Minggu, 08 Februari 2015

AVAST ! (sambungan VI)

9

Seperti sebuah kerumunan asap hitam yang menggunung, seperti itu pulalah malam yang tengah dilewati oleh Revo dan Fairuz. Gelap dan sangat kabur. 

Selepas isya, Fairuz baru keluar kembali dari dalam kamarnya. Dia melangkah maju ke teras depan yang selalu dia sukai itu. Hentakan kakinya terpacu dan kesannya terburu-buru. Dia seperti meninggalkan dosa karena telah membiarkan Revo menantinya cukup lama.

Sementara itu, di tempat yang hendak dituju oleh Fairuz; Revo masih setia menunggu. Hampir dua bungkus rokok dia habiskan sendiri. Revo termangu oleh hujan, oleh kopi dan oleh semua hal yang sedang ada dipikirannya. Tak ada lagi peduli yang menggusarkan hatinya karena Fairuz yang teramat lama.

"hey, sorry ya Vo, lama"
"santai lah Fay, biasanya juga begitu"

Fairuz menepuk punggung Revo. Keduanya kini telah duduk berdampingan, kembali. 

Memang begitulah Fairuz, dia cukup tega kepada para kawan-kawannya. Dia selalu mementingkan hajatnya sendiri. Selama apa yang menjadi ritualnya belumlah selesai, dia tidak akan pernah memikirkan dengan siapa dia sedang ditunggu. Itulah yang mungkin bagi sebagian kita disebut dengan egois. Dan untuk malam ini, entahlah, edisi keberapa kalinya dia mengulangi hal yang tidak baik itu.

Percakapan mereka sedari tadi sore, belum menjurus ke arah yang matang. Keduanya masih sibuk mengentaskan kegelauan yang ada pada lingkaran hidup Fairuz. 

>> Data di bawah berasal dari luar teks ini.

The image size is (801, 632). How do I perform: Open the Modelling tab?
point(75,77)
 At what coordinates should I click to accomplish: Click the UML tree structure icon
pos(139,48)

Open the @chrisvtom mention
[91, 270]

"kamu ini, sudah membasuh tubuhmu tetapi masih saja galau"
"memangnya galau bisa hilang bersama kotoran yang melekat di badanku ini?"
"seharusnya sih begitu, tetapi mungkin juga tidak"
"bagaimana mungkin aku bisa percaya pada pernyataan seseorang, yang dia sendiri saja meragu?" Fairuz tertawa menang. "coba Vo, bagaimana kira-kira aku bisa percaya?"
"ya bisa saja sih percaya, mungkin karena yang menyampaikan pernyataan itu adalah sahabat dekatmu"
"hahaha, kamu sudah kalah"

Revo sejatinya tidaklah kalah, dia hanya sudah bosan saja berbicara soal cinta. Dia juga malas beradu cakap, atau debat. Kisahnya saja sudah pelik, pakai bergaya menasehati orang. Begitu kata Revo.

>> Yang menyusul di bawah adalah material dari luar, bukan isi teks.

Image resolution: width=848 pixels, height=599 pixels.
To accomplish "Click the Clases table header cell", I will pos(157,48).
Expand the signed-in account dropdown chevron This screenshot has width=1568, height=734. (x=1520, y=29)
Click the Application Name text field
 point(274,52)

"tema malam ini kita rubah ya. Kita lencengkan jauh ke arah yang lebih serius"
"loh, ini juga kan serius Vo. Serius sekali"
"ya, serius untuk hidupmu tetapi bukan untuk hidup orang banyak"
"...baiklah.." Fairuz hanya sanggup menunduk. Wajahnya kini berubah menjadi tegang. Matanya melotot, jidatnya penuh lipatan.